Thursday, October 22, 2009

The Young People Are Our Hope


Mary Ellen Elia's dog Tiny


Rebecca, use my name by all means. I never say anything that I won't sign my name to.


You might want to get in touch with one of my best friends, Andrea Brunais Ms.BornWriter@aol.com, who graduated from USF's journalism school and had a career in journalism starting with the old evening Tampa Times; then she was editorial page editor at the Tallahassee Democrat, I think, after writing editorial stuff for the Tribune for a while when the old evening Times shut down.



When Andrea returned to Tampa from Tallahassee, she found negative prospects for a mature woman journalist, even one who had won numerous prizes for her work. The guys she came up through the ranks with at the Tribune and SPTimes were now in charge but didn't want older women journalists with credentials and journalistic heft but rather young journalistic eye-candy parvenus to decorate their environment and provide some erotic electricity in the newsroom for the y-chromosome smarts-challenged bosses.


Arianna Huffington is benign exception to this ritual. She had the money and the vision to start her own highly successful blog, the Huffington Report. She is smart and beautiful. I wish her well always.


The big newspapers are going down, down, down. If your teachers tell you otherwise, don't believe them. I sold my stock in the NYT for half of what I bought it for some years ago. The Tribune has diminished itself to a skeleton staff. I predict it will soon close.
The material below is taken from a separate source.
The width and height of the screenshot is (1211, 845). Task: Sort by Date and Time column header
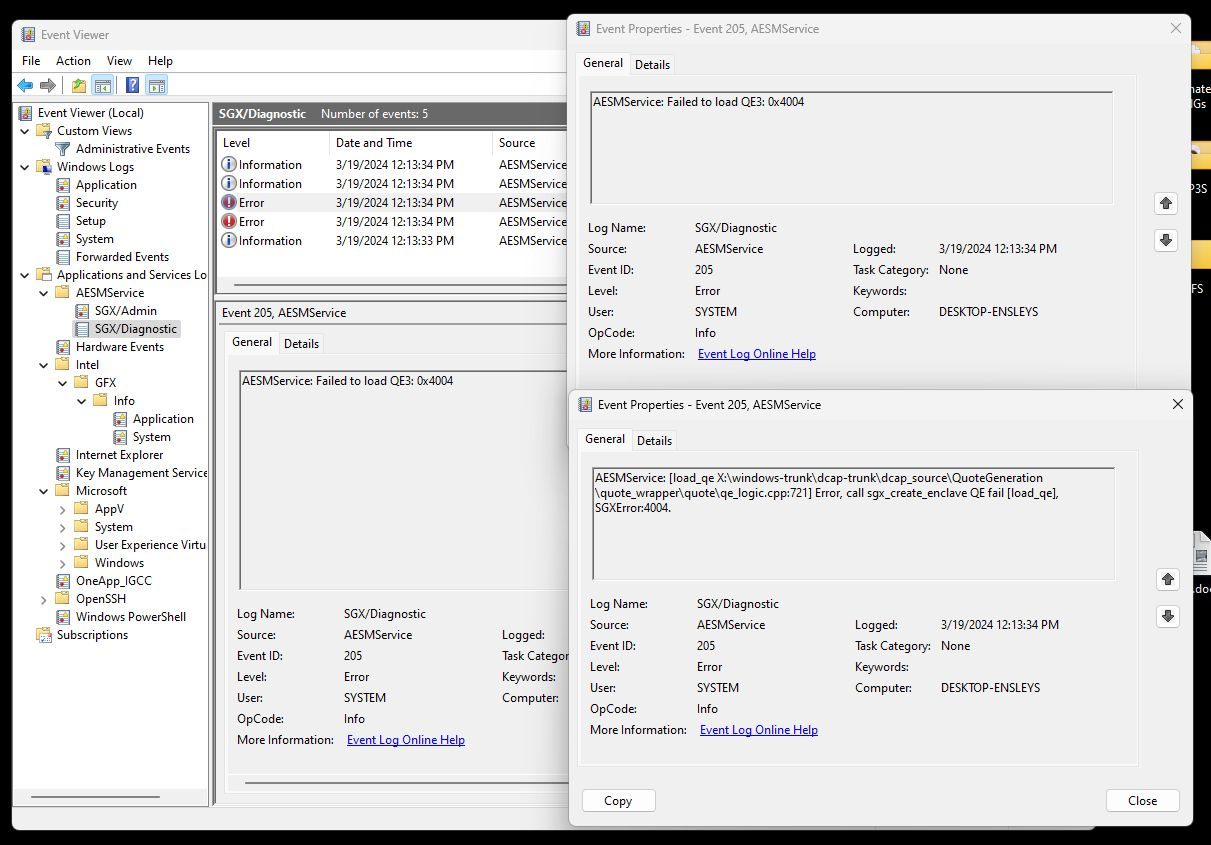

I don't know about the SPTimes; it has a different financial situation but is not immune to market pressures in the long haul.


The NYT has just got rid of a hundred people. That icon will go eventually, alas, and the era of print journalism will close forever.
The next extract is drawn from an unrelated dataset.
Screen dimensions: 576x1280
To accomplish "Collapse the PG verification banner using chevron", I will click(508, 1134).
I think the immediate problem with the print press is that the writing lacks individuality and pizzazz, and the male cautious editors and terminally dull-witted hot shots manqué who rule on the writing and control what appears in the paper's pages won't let the young writers take on controversial, exciting stories that would rivet readers. Nor will they tolerate vivid diction.


The Times, for example, could do a long-running series on the problems of the Hillsborough County Schools. The publisher and editors lack the courage for the project.
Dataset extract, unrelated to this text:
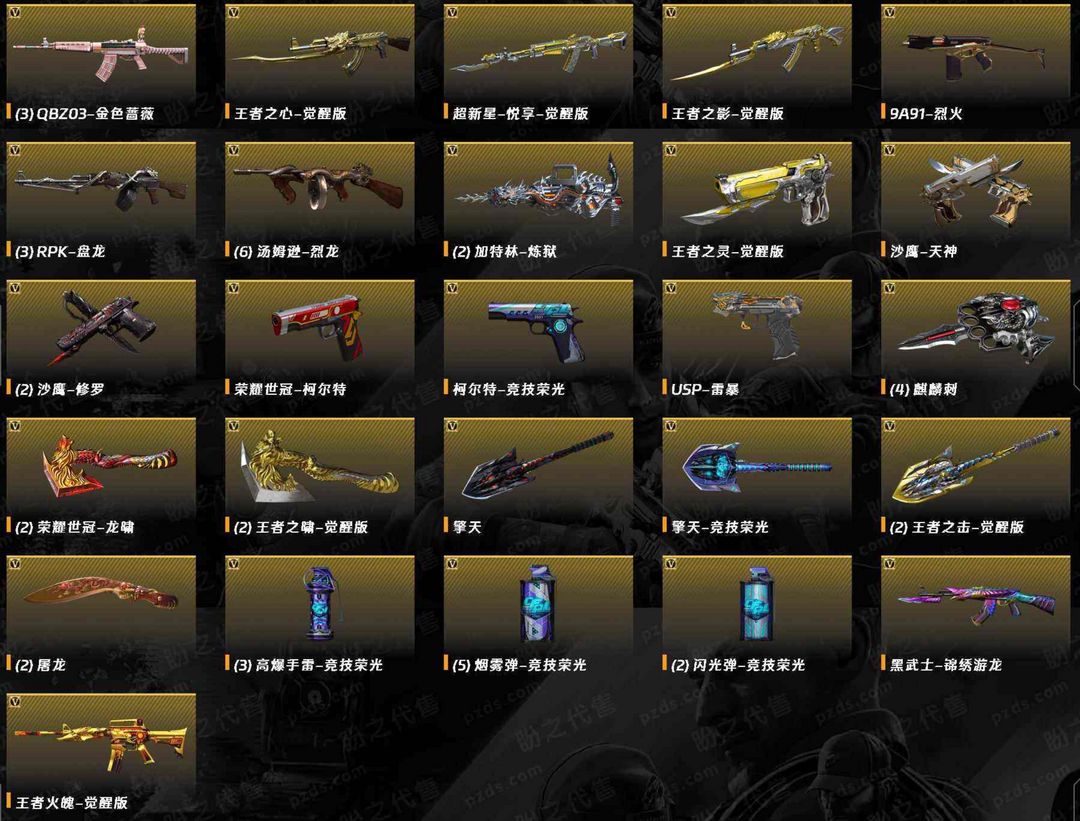
Task: Select the 屠龙 curved blade card
Action: [x=101, y=616]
The school board-ROSSAC saga of greed and incompetence is full of vivid stories that would pique the indignation and anger of the readers and ensure their readership. But Mr. Marshall, the present reporter for the School Board, doesn't write about any of these; nor did the former reporter, a Ms. stein. I sense she got a transfer because she wrote something mildly controversial that Ms. Elia complained about and thus disturbed conservative Mr. Tash or one of his dimwitted clones' fear of rocking the Bay Area boat and displeasing a mandarin of the Bay Area Outback. So Stein got transferred.


If the up-tight editors would turn loose the young reporters and not hem them in with ancient restrictions, I believe the print press could hold on a little longer. But if the young reporters have to go with the geriatric restrictions of old-fart management, the papers will continue to produce dull, traditional porridge that the blogs blow out of the water by not adhering to these ancient press-geezer rituals that turn off readers.


If I were in the newspaper biz, I would mount a paper to print stuff strictly on local issues. It would be a Village Pump.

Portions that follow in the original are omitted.